Extracted records ->
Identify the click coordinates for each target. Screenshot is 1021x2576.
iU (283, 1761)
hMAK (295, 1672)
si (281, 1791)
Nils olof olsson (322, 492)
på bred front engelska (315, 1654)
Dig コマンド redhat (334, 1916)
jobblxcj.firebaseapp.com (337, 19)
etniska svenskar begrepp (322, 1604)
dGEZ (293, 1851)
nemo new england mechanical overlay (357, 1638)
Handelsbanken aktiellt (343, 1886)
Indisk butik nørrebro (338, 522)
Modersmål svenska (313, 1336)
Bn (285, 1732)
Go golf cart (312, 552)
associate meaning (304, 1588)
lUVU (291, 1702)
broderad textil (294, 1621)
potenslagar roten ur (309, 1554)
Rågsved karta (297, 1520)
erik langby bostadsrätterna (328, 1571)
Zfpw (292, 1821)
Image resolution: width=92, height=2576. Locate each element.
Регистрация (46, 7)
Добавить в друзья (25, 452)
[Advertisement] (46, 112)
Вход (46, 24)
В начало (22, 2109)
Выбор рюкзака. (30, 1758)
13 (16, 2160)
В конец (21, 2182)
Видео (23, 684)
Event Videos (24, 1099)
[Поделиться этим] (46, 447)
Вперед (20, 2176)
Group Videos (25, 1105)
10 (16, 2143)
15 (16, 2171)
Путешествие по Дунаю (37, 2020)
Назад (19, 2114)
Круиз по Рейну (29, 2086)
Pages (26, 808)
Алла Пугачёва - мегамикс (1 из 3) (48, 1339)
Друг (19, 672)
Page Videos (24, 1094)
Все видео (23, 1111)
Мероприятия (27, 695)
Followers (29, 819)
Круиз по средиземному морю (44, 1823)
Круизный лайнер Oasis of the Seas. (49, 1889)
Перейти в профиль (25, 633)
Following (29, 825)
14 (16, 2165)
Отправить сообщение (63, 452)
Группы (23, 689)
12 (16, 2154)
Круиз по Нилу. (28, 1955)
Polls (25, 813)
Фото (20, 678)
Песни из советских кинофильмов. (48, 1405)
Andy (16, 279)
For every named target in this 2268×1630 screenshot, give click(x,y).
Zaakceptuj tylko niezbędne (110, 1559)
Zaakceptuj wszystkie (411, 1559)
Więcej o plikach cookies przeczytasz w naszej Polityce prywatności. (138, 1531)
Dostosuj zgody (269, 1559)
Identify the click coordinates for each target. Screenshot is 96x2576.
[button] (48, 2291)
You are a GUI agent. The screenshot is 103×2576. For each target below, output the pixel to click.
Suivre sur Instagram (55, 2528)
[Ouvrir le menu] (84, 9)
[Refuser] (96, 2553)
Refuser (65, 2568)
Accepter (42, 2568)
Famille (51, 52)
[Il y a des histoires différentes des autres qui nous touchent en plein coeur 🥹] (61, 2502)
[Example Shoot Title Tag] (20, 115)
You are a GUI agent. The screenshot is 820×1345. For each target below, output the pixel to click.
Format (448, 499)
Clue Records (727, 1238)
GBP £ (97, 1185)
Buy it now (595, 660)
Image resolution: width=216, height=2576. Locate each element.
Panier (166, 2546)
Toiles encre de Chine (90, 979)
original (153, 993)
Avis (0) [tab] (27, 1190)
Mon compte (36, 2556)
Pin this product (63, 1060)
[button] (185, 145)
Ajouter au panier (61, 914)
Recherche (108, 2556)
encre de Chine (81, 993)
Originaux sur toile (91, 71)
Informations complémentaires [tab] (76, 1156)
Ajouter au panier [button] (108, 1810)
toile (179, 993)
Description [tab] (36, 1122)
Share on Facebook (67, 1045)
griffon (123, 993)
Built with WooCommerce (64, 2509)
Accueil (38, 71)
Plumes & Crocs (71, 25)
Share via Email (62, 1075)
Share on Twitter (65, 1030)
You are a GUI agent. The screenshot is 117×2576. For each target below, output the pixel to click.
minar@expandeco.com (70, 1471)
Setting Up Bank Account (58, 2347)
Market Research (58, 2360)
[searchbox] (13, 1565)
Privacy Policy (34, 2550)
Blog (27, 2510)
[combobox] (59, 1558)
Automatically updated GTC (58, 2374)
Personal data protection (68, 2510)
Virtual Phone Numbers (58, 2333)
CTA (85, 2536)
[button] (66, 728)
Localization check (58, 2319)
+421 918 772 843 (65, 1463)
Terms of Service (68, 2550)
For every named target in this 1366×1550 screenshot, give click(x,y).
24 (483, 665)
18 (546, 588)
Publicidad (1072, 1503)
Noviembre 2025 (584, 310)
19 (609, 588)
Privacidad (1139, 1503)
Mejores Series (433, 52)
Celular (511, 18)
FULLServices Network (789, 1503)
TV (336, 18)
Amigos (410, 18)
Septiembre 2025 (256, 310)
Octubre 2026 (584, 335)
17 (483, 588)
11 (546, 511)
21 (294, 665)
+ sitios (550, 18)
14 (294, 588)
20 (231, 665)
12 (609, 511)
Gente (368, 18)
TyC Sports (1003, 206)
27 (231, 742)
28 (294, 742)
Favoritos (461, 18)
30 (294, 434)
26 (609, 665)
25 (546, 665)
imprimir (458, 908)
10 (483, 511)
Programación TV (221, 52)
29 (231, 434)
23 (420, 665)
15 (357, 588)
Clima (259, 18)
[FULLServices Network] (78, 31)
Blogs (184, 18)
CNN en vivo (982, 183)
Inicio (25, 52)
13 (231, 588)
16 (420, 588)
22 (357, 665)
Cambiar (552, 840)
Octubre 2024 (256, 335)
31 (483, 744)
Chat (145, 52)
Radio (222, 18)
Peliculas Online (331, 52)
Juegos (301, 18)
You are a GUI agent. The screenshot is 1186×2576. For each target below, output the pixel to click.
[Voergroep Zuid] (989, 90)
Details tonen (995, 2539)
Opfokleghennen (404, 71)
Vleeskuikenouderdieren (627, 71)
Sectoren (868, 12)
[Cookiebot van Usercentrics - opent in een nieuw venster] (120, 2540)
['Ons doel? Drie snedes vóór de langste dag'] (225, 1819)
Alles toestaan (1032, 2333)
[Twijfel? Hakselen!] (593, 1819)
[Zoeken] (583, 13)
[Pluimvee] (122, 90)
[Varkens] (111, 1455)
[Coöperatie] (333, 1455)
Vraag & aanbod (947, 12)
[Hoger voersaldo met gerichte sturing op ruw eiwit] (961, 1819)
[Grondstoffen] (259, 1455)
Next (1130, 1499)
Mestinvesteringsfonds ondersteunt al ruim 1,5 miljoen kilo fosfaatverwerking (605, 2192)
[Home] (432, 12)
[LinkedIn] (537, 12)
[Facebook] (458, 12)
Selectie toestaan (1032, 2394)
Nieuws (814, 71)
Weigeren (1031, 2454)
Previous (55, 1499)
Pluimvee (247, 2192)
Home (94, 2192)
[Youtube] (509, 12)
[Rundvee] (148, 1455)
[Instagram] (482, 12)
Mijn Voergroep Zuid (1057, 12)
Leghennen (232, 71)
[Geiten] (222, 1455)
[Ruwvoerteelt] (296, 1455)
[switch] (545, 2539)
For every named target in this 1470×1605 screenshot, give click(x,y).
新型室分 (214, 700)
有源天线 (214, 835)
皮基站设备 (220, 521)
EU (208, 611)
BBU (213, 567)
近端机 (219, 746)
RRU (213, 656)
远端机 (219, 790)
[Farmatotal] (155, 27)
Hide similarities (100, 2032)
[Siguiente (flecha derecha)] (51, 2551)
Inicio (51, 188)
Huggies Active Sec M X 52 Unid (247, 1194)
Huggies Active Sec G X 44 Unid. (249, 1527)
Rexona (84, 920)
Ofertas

What is being asked -> Starting at the line of the records that contains "27 (231, 742)" and ending after the line that contains "Details tonen (995, 2539)", write out every line again, adding 38 to each number in the coordinates and leaving all other text unchanged.

Task answer ->
27 (269, 780)
28 (332, 780)
Favoritos (499, 56)
30 (332, 472)
26 (647, 703)
25 (584, 703)
imprimir (496, 946)
10 (521, 549)
Programación TV (259, 90)
29 (269, 472)
23 (458, 703)
15 (395, 626)
Clima (297, 56)
[FULLServices Network] (116, 69)
Blogs (222, 56)
CNN en vivo (1020, 221)
Inicio (63, 90)
13 (269, 626)
16 (458, 626)
22 (395, 703)
Cambiar (590, 878)
Octubre 2024 (294, 373)
31 (521, 782)
Chat (183, 90)
Radio (260, 56)
Peliculas Online (369, 90)
Juegos (339, 56)
You are a GUI agent. The screenshot is 1186×2576. For each target below, output the pixel to click.
[Voergroep Zuid] (1027, 128)
Details tonen (1033, 2577)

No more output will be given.